全開できないようにする改造が行われた編成はあるものの、2600形と4000形は最後まで登場時の構造を維持していました。

なぜ5000形の側窓は改造されたのか

5000形の側窓が改造された理由は公式に発表されていませんが、保安度の向上を目的としたものと考えられます。
冷房車が当たり前となってから、側窓を開ける機会はほとんどなくなっており、全開にする必要は全くありませんでした。

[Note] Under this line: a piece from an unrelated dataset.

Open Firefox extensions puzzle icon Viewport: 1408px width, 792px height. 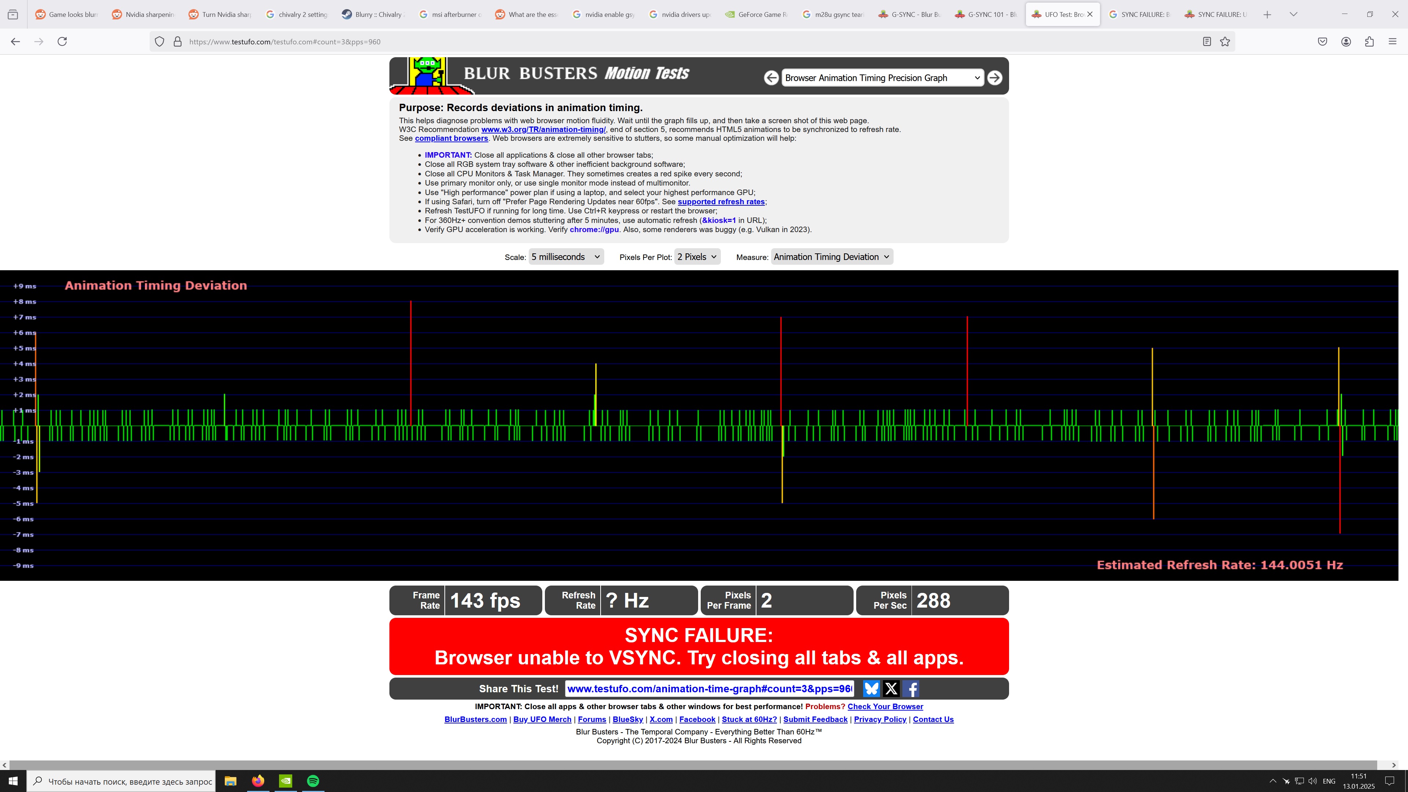click(1369, 42)
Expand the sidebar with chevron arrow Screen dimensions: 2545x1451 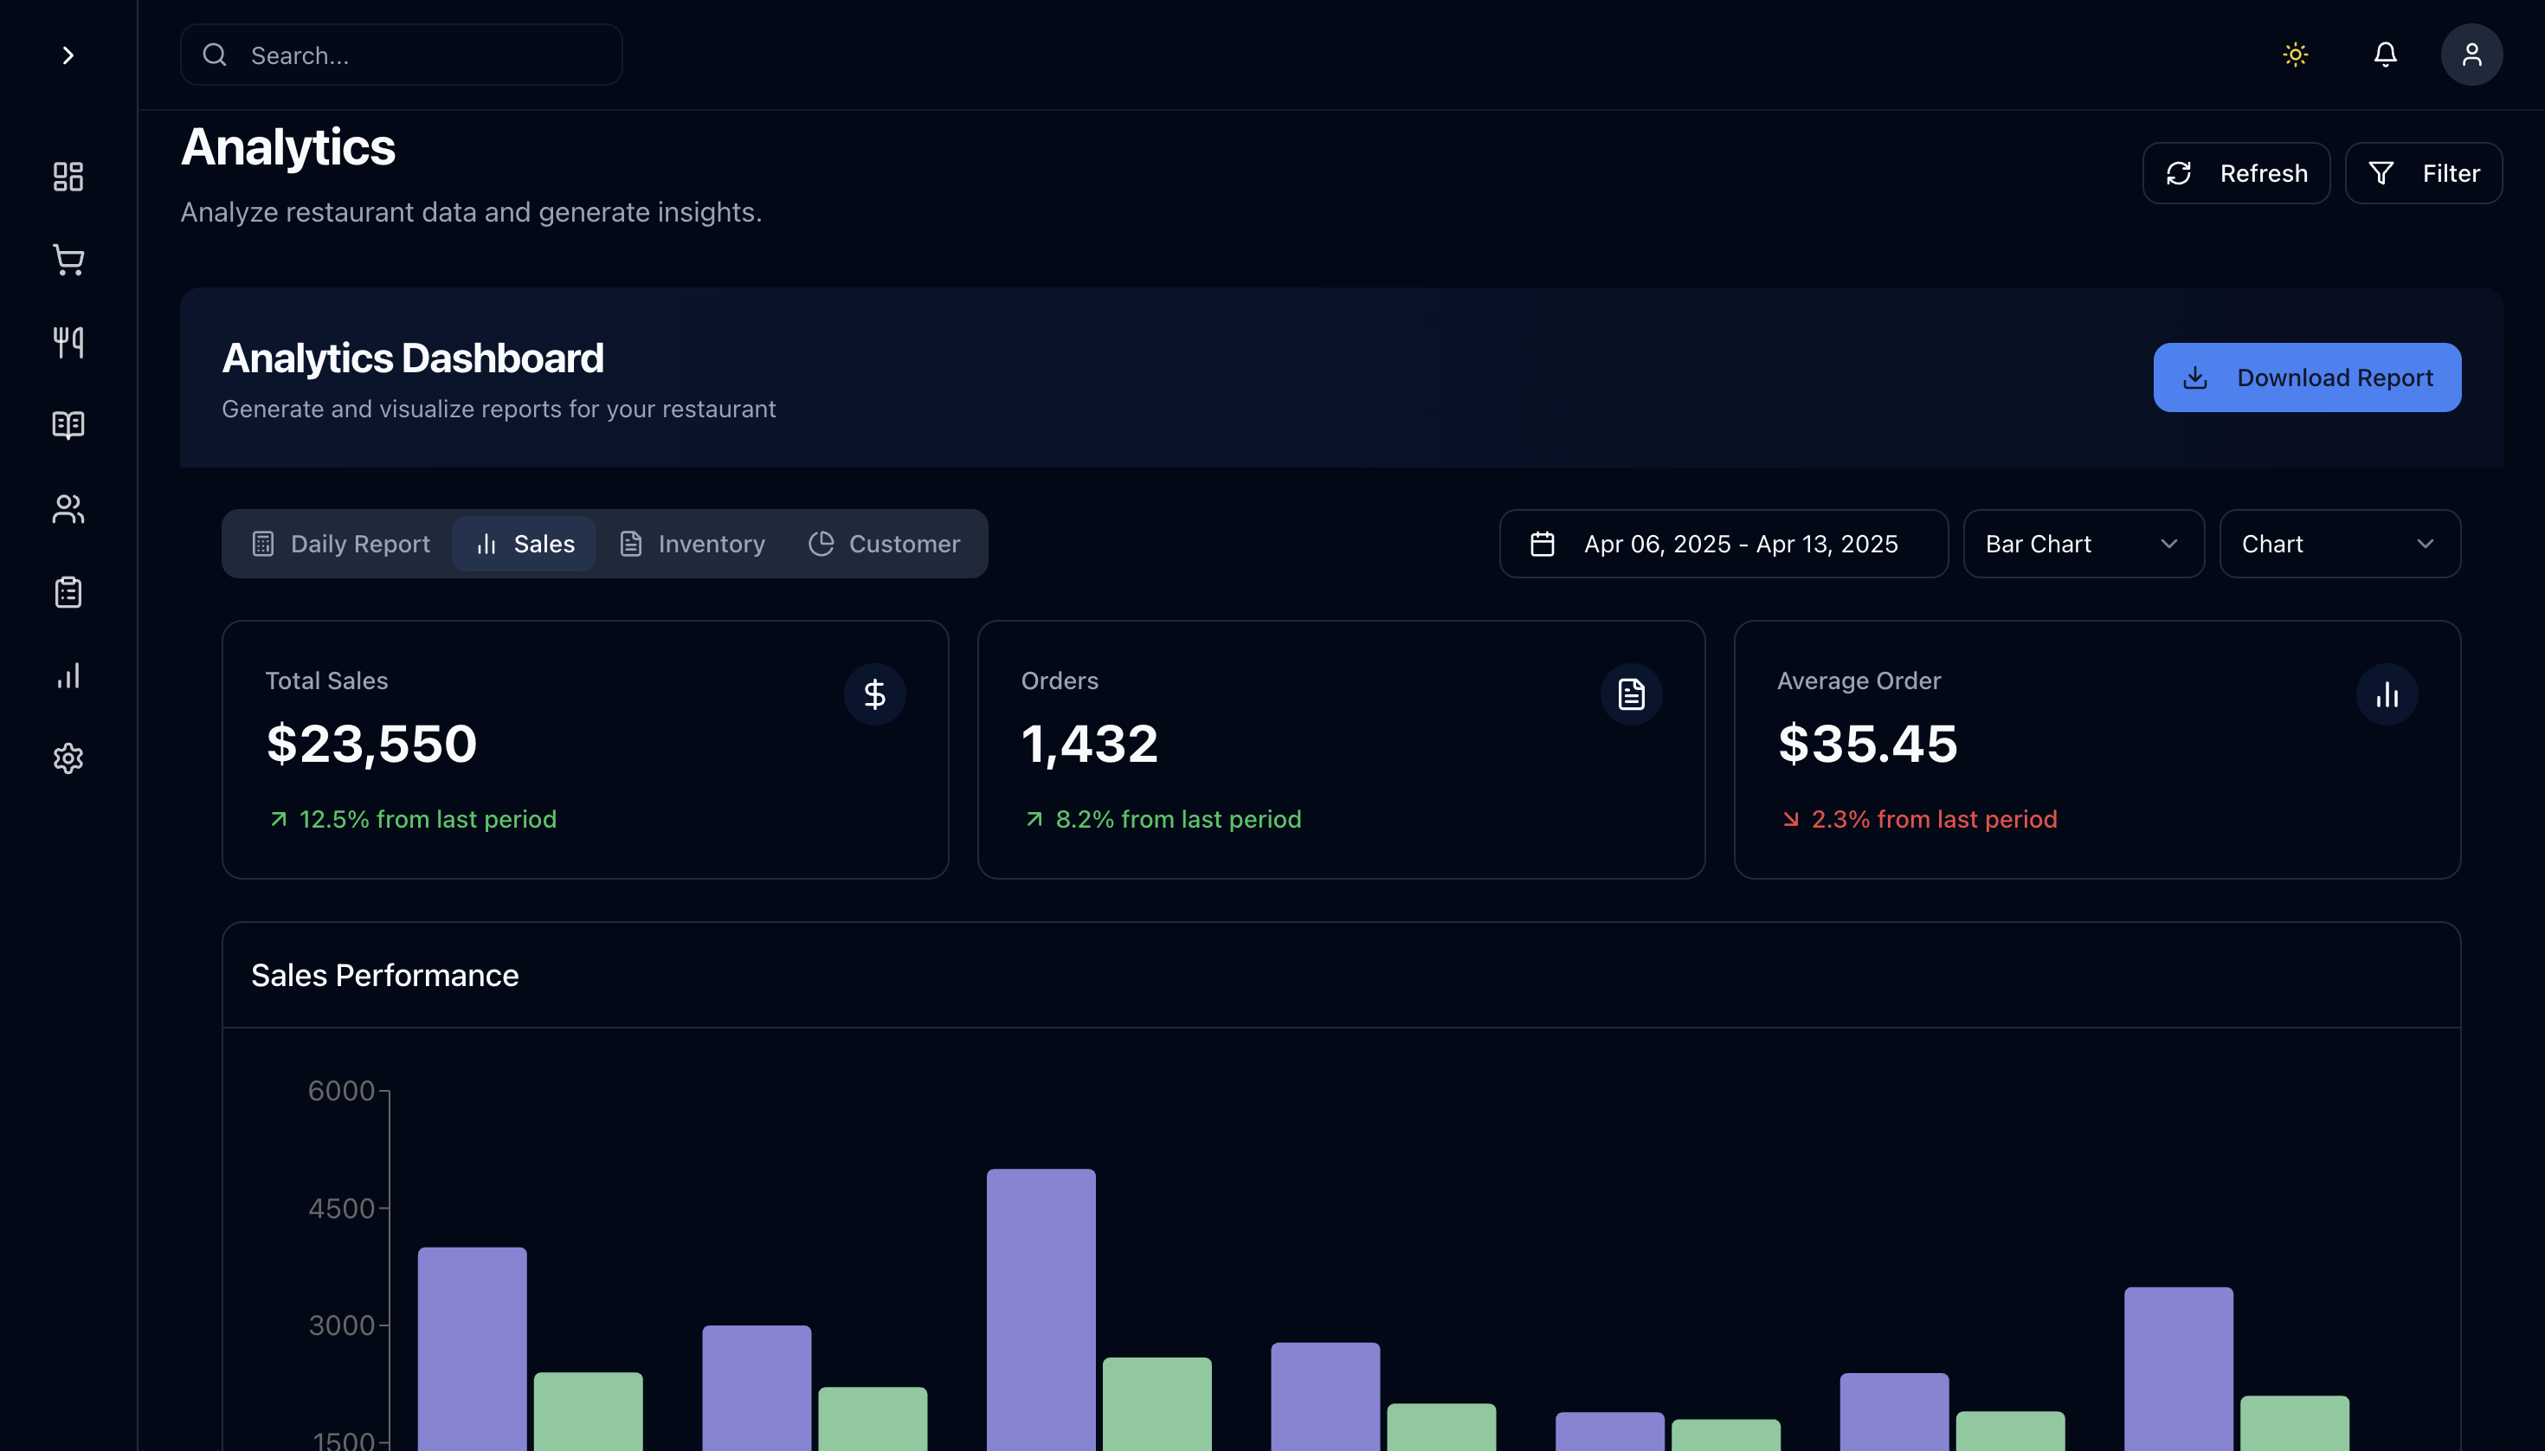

全開にできるということは、当然身を乗り出したりといったことができるため、それをさせないようにしたと考えられます。
下段を固定したのも、そういった理由を裏付けています。



もう一つの理由として挙げられるのが、箱根登山線に乗り入れるための対応です。
2600形の側窓が全開しないように改造されたのも、乗り入れるための対応でした。

元々は箱根登山線への入線が禁止されていた5000形の4両ですが、晩年は入線が解禁されて活躍する姿が見られることとなります。
これは側窓の改造によって入線が可能となったためで、将来的なことを考えての改造だったのかもしれませんね。

おわりに

5000形は2012年に営業運転を終了し、小田急から二段窓の車両は消滅しました。
その後もしばらくは、東京メトロの6000系に二段窓の編成がありましたが、現在はそれも見ることができなくなってしまいました。